This story has been updated. It was originally published on March 20, 2019.
At their best, email newsletters are distracting digests of news or insights you can catch up on while drinking coffee or commuting to work. But most newsletters are the ones you signed up for to get 15 percent off of a sweater. Now you get an email from that retailer every other day. They’re compounding your email overload without bringing anything useful or valuable to the table.
If you find you’ve signed up for many, many email newsletters too many, don’t just accept your fate—unsubscribe from the ones you no longer want or need.
Use built-in unsubscribe tools
If Gmail is your email client of choice, you’re in luck. Open up an email newsletter in your computer browser and click the Unsubscribe button next to the sender’s name. Google will make sure you don’t hear from them again.
Gmail attempts to offer this one-click option whenever it detects a newsletter, but it doesn’t always work perfectly. If you don’t see the Unsubscribe link, try searching for a link in the email itself by pressing Ctrl+F (or Cmd+F on a Mac) and entering “unsubscribe” as the search term. You can also use the search box at the top of Gmail’s web interface to run a search for “unsubscribe” that checks all your messages.
In Gmail for Android or iOS, open a message then scroll to the bottom to find an Unsubscribe button—thought keep in mind this is automatically generated by Gmail and might not always appear. If it isn’t there, look for a similar link inside the body of the email itself.
If you use Apple Mail on iOS, you’ve got a similar option. Open up a newsletter on iOS and tap the Unsubscribe button at the top, which will show up if Mail detects a newsletter. Tap Unsubscribe again on the confirmation dialog and you’re done.

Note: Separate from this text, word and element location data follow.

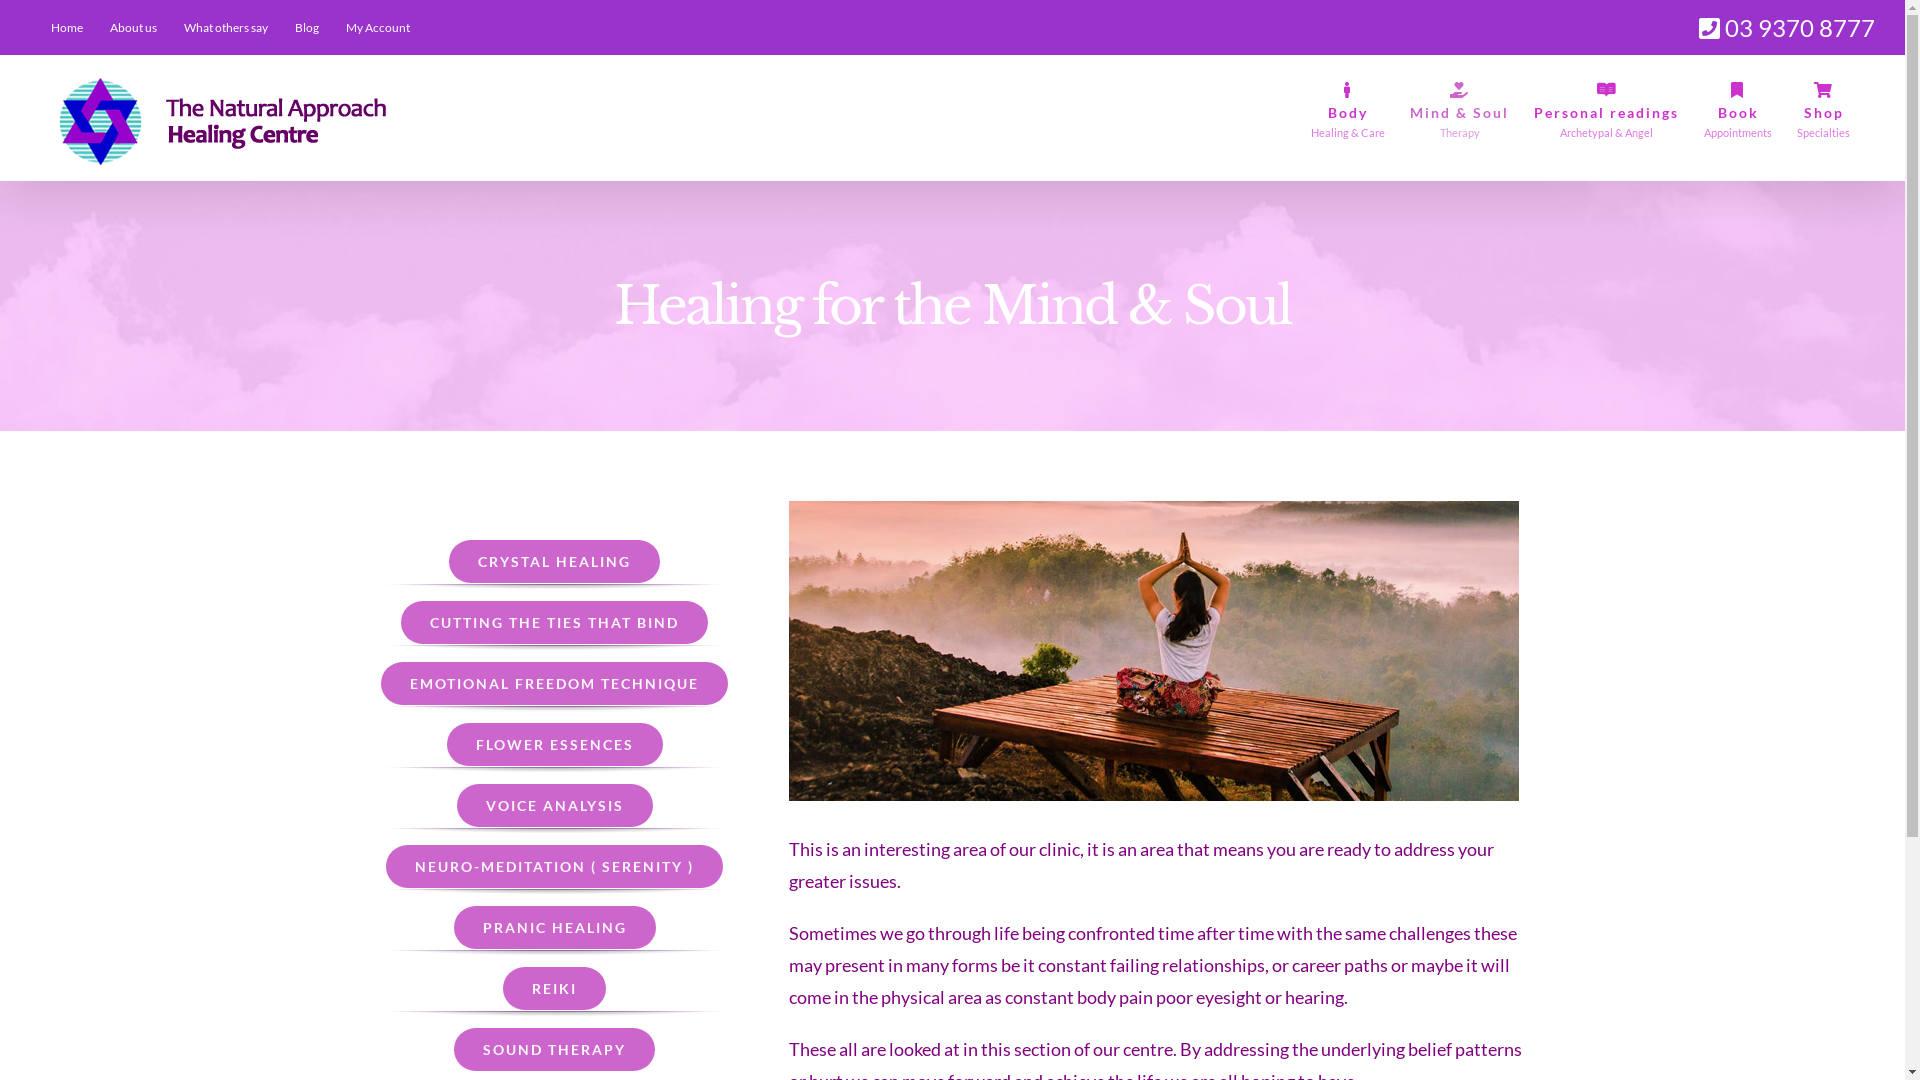 This screenshot has width=1920, height=1080. What do you see at coordinates (554, 866) in the screenshot?
I see `NEURO-MEDITATION ( SERENITY )` at bounding box center [554, 866].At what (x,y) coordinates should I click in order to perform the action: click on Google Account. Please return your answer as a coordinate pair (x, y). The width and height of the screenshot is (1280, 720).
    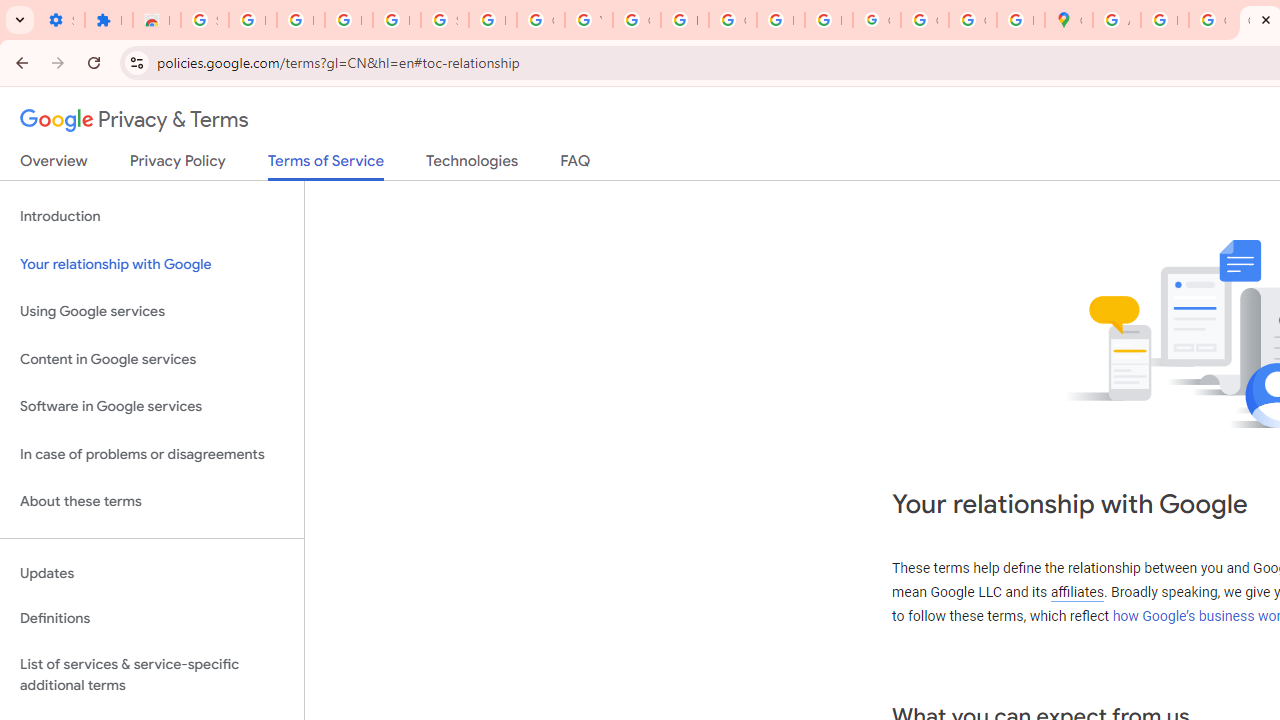
    Looking at the image, I should click on (540, 20).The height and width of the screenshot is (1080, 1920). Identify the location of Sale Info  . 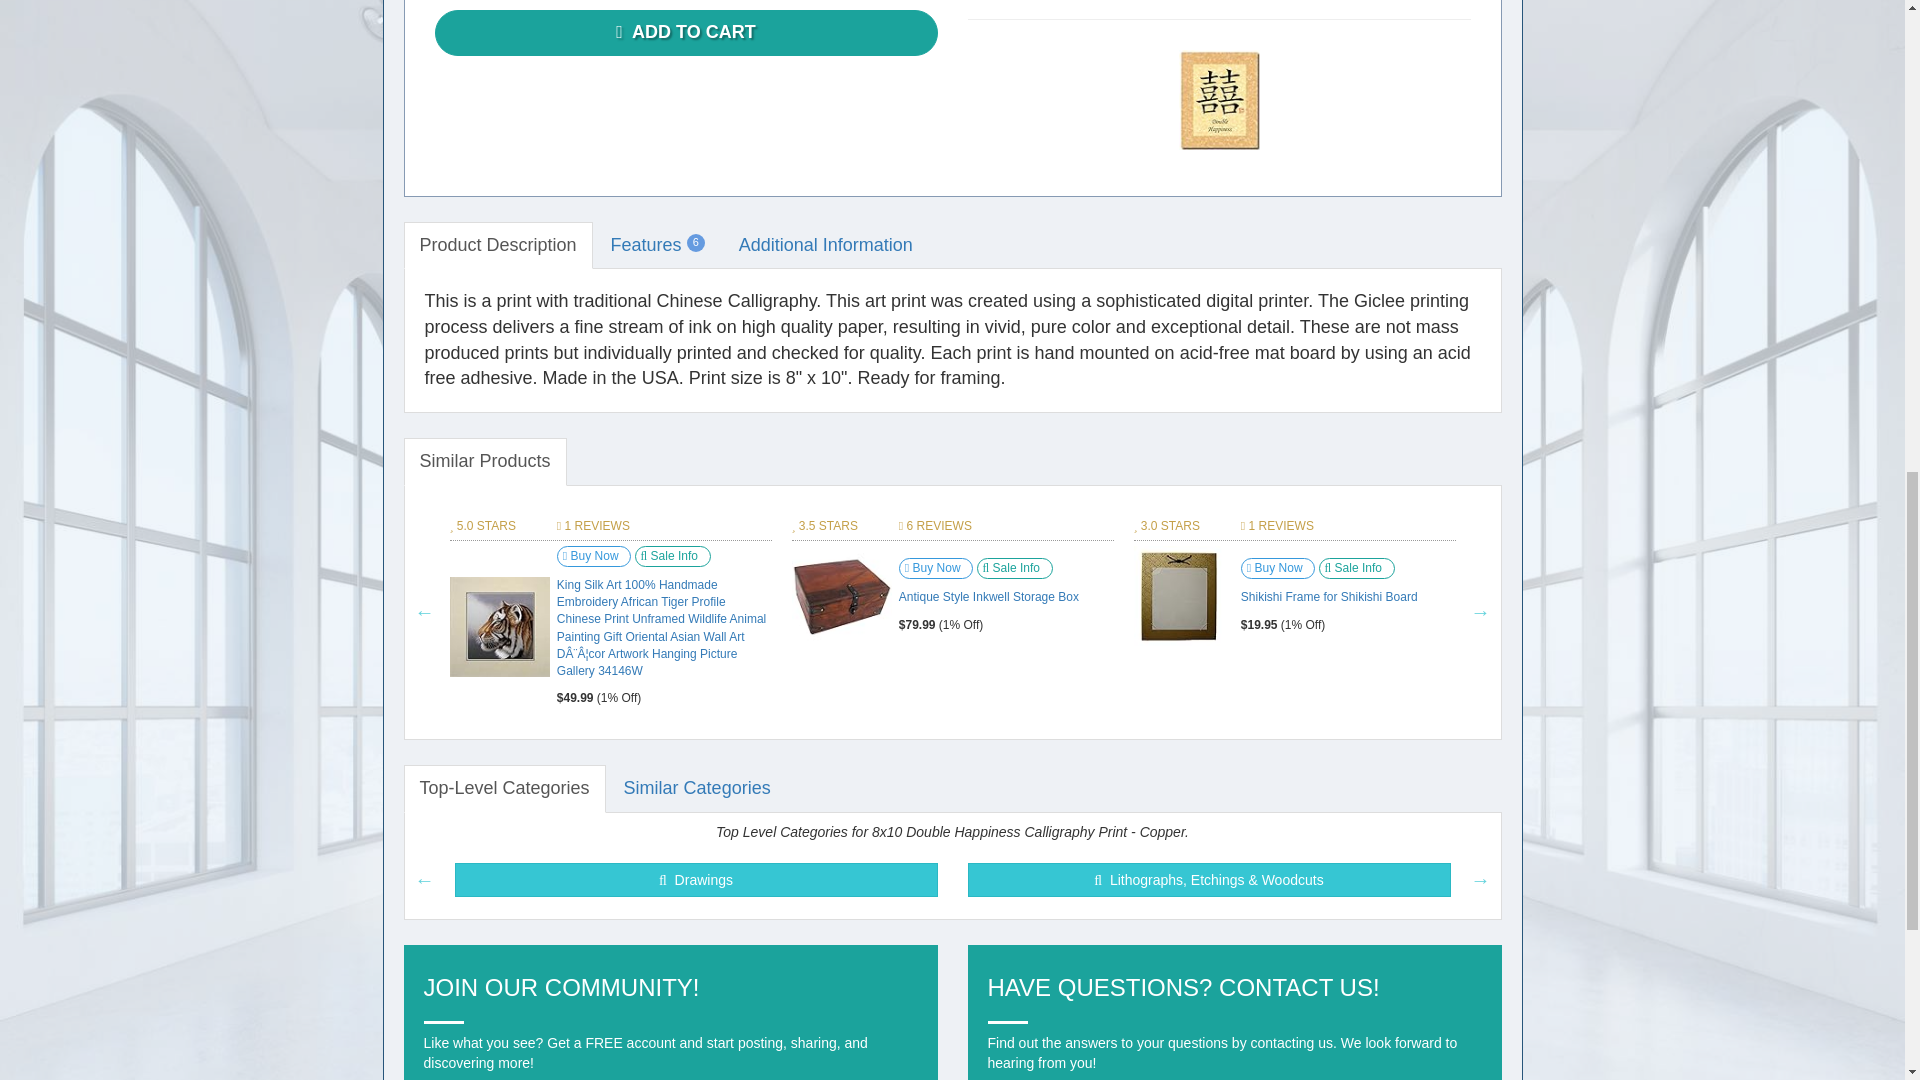
(672, 556).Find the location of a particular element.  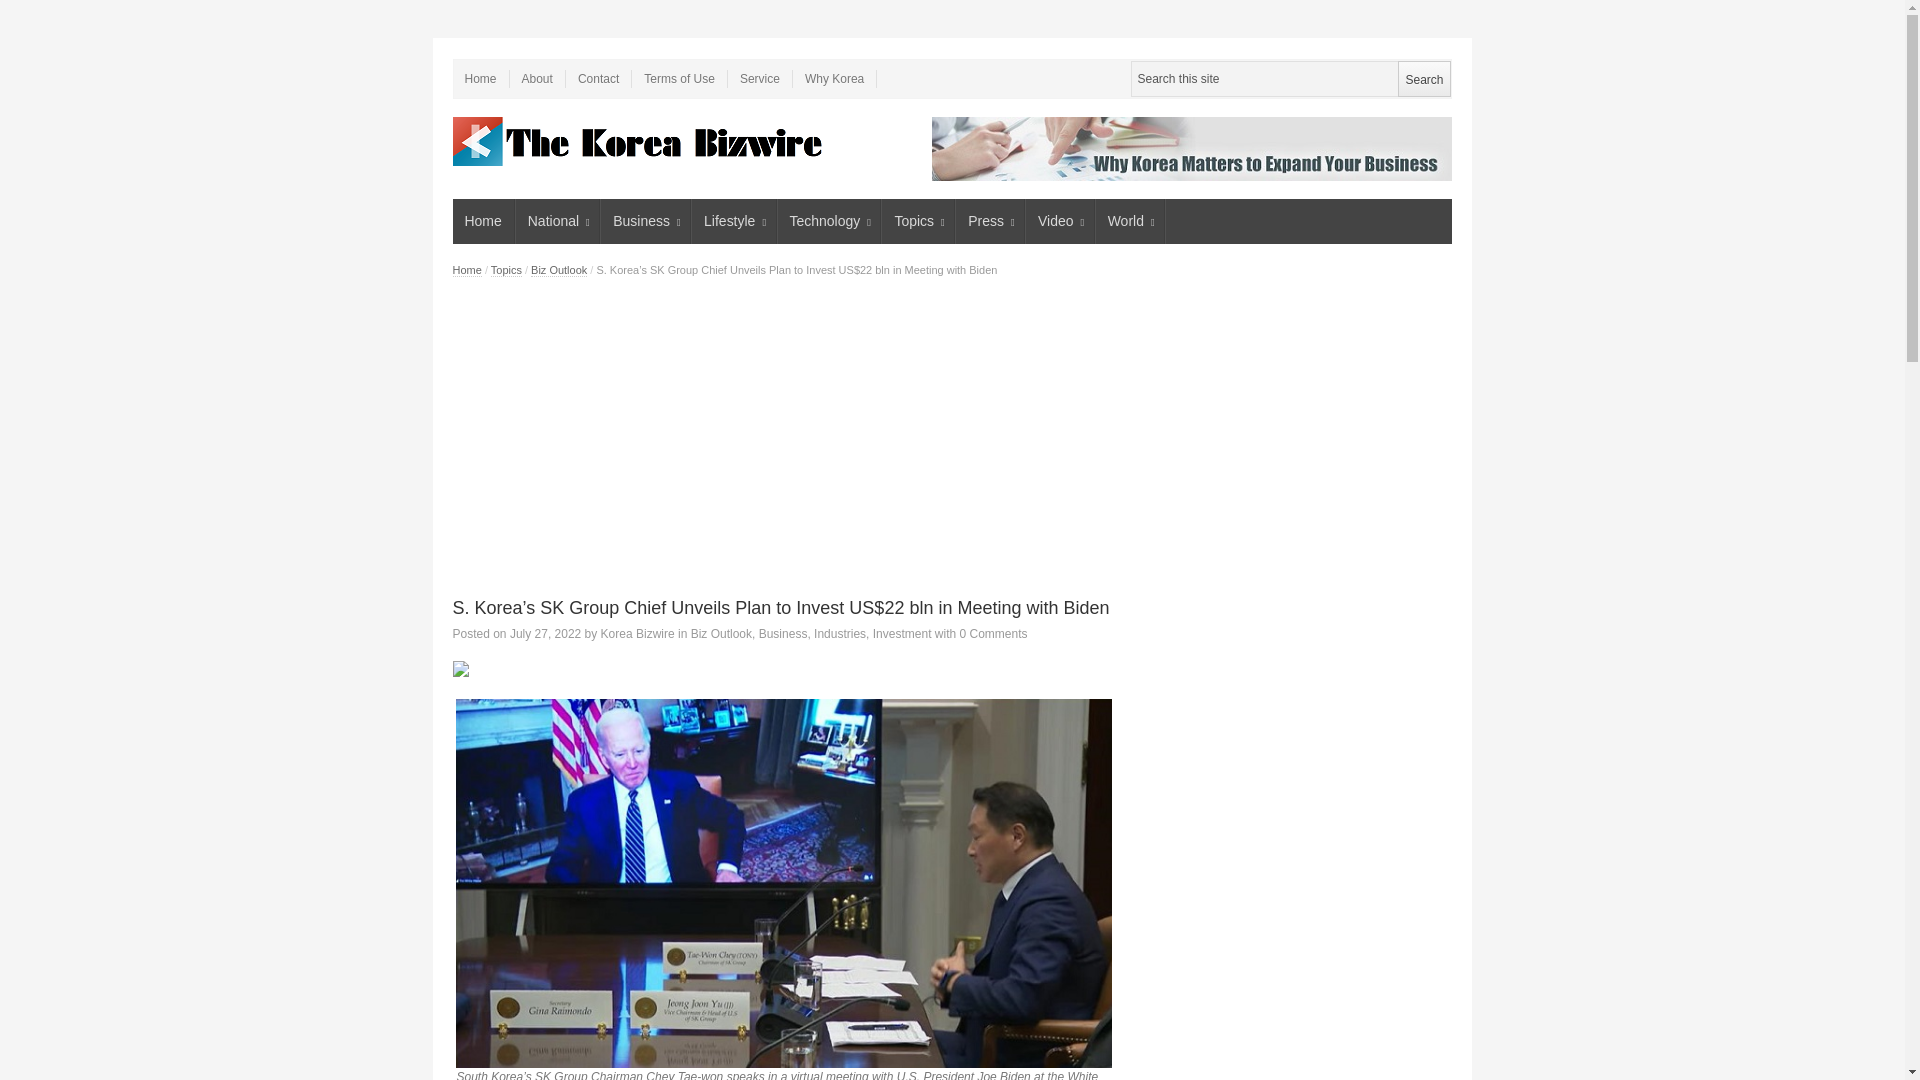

This same feature appears in Mail for macOS: click the Unsubscribe link and hit OK on the alert that pops up. You can also use the search box (top right) to look for unsubscribe links in your inbox or search for the word “unsubscribe” in emails you already have open (tap Cmd+F to do this).
Searching for unsubscribe links in your messages—whether you want to find all the newsletters you’ve signed up for or are looking at one newsletter in particular—is a neat trick if your email client doesn’t give you an unsubscribe option automatically. In Outlook on the web, for instance, you can use the search box at the top of the page.
Consider third-party unsubscribe tools
Always be careful when using third-party email clients or unsubscribe tools, as you’re granting them permission to look at your messages—if you don’t grant that permission, they can’t really be expected to find and deal with newsletters in your inbox. Only sign up with apps and services you trust to use your data responsibly.
For example, Unroll.me is one of the most well-known services for unsubscribing from newsletters you don’t want—you can simply flick emails to the left, Tinder-style, to unsubscribe from them. Unroll.me is free and works on Android and on iOS, but it also sells data it collects (in aggregated, anonymized form) to marketing companies looking for insights into email and business trends.
You can read the Unroll.me privacy statement here. If you’re happy with companies using de-identified data from your inbox, it’s a convenient way to unsubscribe from newsletters. If you’re not, don’t sign up.
One alternative to Unroll.me is Cleanfox, but it also sells anonymized data in bulk form to marketing research companies. (You can read its privacy statement here.) As with Unroll.me, the data is not linked personally to your email address or name, and some of the proceeds from the sale of your data go to the WeForest project.
Cleanfox is available on the web, on Android, and on iOS. Once you’ve granted it permission to scan your emails, it’ll highlight all the newsletters it can find in your inbox, and give you the option to unsubscribe from them—it even borrows the same swipe interface as Unroll.me to help you sift through your newsletters.
Mailstrom is one service that doesn’t sell aggregated data, but it’ll set you back about $9 a month or $60 a year (a free trial is available if you want to test it out first). It works with Google, Outlook, and Yahoo accounts, and goes beyond email newsletters to offer advanced email filters based on times, senders, and more.
Once Mailstrom has completed its initial scan, click the Unsubscribe link on the left to see all the newsletters it’s uncovered. You can then click the red Unsubscribe button to automatically remove yourself from one or more of these newsletters. It’s quick and easy, and helps you deal with newsletters in bulk.
At the moment there aren’t any free, reliable, straightforward newsletter unsubscribe tools out there that we can find—your options are to use the built in Gmail or Mail tools, pay for a service like Mailstrom, or sign up for a free service funded by anonymized data collected from your inbox.
Every email newsletter you receive should have an unsubscribe link in it somewhere, and so while it’s not a quick option, you can always unsubscribe manually as each newsletter hits your inbox. It may not take you as long as you think to tidy up your inbox this way; even if you only manage to unsubscribe from one or two newsletters a week, you’re still chipping away at the pile of unwanted messages.